**Source excerpt:**
++++++++++
Actually, my biggest concern are the bar pass rates for CBE schools. After doing some research, it appears Monterey does a bit better than those in the Los Angeles area. Do you think that bar pass sucess rates are largely due to the individual or the school they attend? Or do you think the CBE schools do not fair quite as well because students are not required to have a bachelor's degree or have higher LSAT scores as ABA schools? Would like to get your opinion on that.
Several factors influence bar pass rates for CBE schools versus the pass rates for ABA. Lower academic requirements for admission may be a factor, but I'm convinced that it is not the predominant reason - or even a terribly significant one - for the lower pass rates by CBE grads. The students who graduate from CBE programs have all shown that they can perform competent legal analysis and they can pass the same law school exams that you'd find at any ABA school. The real difference lies in the attention to bar prep that CBE students on average are able to give. ABA students are predominantly unemployed or part-time workers at most. They tend to enjoy the luxury of having substantial amounts of time to study the law and to prepare for the bar. Conversely, most CBE students have full-time jobs, and a large percentage cannot take a two-month leave of absence from work to concentrate on the bar. This is the critical difference. The quality of the education itself is no different after they've weeded out the first-year students. Put ABA students in the same shoes as CBE students, or vice versa, and I have no doubt that the pass rates would virtually mirror one another.
« on: May 05, 2013, 02:48:11 AM »
Let me again ask "CA Law Dean" to present employment statistics for his/ her schools recent graduating classes 2010, 2011 & 2013 similar to what the ABA requires its members to present.
Please also provide bar pass stats for your school and the bar pass stats for other CAB schools.
++++++++++
**To be done:**
1) In the bar pass rate discussion, what does the reply say most CBE students have?
2) List every graduating class year for which the bar pass rate discussion asks "CA Law Dean" to present employment statistics.
++++++++++
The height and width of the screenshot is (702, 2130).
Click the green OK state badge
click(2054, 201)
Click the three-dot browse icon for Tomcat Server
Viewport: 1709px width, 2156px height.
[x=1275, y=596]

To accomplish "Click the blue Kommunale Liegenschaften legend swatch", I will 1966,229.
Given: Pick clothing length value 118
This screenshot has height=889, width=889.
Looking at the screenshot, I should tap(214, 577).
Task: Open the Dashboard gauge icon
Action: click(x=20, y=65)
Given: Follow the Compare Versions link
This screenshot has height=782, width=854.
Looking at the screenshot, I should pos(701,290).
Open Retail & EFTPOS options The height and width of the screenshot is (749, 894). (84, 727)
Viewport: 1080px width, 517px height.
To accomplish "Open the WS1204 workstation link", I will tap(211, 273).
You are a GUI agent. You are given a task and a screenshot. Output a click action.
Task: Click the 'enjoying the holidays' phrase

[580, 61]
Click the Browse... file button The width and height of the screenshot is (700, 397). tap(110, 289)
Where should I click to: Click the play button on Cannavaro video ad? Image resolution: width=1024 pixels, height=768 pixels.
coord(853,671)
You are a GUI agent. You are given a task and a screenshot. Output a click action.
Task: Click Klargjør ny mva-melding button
++++++++++
**The replies:**
1) Most CBE students have full-time jobs.

2) 2010, 2011, 2013